Task objective:
Reproduce verbatim the part of the rows below that opens with the line containing "Triggers/sec panel title" and closes with the line containing "pos(406,258)", both of those lines included.

Some rows:
+++
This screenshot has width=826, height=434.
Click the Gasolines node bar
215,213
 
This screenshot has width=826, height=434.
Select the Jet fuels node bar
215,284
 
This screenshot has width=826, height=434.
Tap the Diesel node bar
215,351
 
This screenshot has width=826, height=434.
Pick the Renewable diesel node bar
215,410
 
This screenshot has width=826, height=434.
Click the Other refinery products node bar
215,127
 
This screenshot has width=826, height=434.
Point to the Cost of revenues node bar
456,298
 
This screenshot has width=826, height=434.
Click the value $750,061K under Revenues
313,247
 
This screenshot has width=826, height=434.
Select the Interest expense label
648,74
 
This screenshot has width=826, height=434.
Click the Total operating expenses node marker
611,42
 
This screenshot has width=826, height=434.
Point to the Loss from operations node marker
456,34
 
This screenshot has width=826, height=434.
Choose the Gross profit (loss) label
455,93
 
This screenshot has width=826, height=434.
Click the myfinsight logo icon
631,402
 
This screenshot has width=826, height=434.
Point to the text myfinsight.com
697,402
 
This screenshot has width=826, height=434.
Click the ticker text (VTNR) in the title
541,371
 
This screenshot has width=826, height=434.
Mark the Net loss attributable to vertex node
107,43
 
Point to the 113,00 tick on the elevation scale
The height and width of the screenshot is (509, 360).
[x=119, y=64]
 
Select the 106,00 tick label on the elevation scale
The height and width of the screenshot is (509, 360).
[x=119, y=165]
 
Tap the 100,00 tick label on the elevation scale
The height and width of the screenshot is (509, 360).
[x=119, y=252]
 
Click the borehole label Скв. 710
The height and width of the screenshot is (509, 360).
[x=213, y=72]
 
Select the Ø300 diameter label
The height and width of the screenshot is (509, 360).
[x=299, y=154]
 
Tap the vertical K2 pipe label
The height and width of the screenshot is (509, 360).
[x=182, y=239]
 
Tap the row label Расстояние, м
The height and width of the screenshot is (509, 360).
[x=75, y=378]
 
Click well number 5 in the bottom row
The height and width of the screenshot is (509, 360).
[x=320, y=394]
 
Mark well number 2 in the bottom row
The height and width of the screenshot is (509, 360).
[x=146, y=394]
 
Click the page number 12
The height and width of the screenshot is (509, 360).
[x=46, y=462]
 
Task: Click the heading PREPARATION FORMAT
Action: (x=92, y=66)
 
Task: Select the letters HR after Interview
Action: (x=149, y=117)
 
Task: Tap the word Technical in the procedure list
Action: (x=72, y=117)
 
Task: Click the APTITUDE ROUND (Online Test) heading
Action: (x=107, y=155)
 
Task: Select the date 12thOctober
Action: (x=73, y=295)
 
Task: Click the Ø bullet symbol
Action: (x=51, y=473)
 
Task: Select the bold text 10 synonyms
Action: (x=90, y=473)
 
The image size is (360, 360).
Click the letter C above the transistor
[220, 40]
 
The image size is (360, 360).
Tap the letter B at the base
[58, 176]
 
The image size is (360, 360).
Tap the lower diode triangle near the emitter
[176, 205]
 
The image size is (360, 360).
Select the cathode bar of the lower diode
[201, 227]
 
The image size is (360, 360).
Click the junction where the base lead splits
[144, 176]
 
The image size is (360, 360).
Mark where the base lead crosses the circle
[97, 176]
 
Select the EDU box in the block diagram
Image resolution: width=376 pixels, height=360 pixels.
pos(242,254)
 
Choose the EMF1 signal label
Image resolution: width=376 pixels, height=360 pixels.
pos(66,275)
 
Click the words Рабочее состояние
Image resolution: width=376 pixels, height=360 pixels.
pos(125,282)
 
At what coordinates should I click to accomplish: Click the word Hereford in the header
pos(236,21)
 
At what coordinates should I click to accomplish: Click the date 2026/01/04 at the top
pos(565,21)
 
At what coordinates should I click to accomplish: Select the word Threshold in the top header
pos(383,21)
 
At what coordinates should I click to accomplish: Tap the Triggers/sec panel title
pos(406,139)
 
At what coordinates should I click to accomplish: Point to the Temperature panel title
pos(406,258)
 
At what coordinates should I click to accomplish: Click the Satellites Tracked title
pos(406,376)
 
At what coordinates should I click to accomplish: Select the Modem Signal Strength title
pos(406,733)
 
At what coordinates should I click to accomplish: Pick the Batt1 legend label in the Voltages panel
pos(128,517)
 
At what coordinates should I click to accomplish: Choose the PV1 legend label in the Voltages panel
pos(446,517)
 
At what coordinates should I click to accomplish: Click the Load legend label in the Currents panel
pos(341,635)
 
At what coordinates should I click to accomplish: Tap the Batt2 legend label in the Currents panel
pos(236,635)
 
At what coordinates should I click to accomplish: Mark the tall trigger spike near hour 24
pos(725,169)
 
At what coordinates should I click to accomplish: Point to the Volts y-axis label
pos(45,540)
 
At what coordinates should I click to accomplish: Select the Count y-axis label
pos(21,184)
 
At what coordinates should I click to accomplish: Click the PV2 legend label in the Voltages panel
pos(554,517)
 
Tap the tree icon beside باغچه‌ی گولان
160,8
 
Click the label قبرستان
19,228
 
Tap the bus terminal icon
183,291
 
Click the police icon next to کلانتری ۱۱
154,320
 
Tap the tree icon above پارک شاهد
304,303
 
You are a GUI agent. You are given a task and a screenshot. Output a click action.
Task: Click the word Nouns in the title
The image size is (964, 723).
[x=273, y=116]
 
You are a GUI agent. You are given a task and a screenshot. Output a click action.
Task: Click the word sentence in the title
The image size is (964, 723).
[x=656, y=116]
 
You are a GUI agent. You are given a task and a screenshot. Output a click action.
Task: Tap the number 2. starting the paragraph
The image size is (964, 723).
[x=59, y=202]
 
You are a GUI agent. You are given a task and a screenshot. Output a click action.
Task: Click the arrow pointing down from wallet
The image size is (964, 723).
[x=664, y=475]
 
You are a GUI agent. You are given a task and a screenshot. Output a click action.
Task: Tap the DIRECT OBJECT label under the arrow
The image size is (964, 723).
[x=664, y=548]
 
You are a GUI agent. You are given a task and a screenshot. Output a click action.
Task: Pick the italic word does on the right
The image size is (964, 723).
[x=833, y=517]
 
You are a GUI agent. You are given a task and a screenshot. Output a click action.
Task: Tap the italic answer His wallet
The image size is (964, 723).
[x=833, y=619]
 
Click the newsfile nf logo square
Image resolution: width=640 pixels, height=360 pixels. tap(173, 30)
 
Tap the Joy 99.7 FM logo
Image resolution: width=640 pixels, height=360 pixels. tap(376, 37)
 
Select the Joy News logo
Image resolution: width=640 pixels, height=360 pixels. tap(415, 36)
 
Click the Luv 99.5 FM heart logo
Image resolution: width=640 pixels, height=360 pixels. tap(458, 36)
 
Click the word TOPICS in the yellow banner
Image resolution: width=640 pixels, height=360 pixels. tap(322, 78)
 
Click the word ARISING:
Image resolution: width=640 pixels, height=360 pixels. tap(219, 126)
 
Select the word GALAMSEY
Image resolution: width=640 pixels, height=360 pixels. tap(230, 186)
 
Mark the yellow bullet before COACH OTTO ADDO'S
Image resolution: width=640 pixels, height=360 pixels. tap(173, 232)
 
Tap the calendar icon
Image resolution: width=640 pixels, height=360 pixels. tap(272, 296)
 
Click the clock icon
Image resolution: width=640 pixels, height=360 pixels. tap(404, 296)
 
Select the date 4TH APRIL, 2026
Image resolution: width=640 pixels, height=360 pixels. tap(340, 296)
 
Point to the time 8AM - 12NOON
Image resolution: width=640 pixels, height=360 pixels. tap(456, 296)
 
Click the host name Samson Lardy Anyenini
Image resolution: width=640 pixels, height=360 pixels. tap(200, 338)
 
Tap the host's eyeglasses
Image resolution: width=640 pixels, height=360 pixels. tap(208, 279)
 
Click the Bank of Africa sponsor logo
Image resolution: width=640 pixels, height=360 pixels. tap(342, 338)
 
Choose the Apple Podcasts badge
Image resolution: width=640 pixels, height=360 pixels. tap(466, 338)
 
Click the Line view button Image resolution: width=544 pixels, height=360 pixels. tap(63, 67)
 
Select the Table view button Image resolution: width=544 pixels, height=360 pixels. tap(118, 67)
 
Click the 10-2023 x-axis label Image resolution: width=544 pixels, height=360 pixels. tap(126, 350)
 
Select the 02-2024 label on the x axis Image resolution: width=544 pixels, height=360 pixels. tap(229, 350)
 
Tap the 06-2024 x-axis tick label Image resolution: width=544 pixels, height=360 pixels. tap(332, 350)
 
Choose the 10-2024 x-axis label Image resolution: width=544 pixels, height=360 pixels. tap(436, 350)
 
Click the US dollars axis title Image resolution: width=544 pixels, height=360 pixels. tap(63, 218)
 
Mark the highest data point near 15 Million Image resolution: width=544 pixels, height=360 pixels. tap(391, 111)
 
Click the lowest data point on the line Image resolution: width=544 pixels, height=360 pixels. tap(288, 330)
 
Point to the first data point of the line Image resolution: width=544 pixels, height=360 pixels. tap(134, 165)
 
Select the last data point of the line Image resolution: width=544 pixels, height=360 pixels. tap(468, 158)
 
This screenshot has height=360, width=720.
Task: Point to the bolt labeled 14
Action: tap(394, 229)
+++
Final answer:
At what coordinates should I click to accomplish: Tap the Triggers/sec panel title
pos(406,139)
 
At what coordinates should I click to accomplish: Point to the Temperature panel title
pos(406,258)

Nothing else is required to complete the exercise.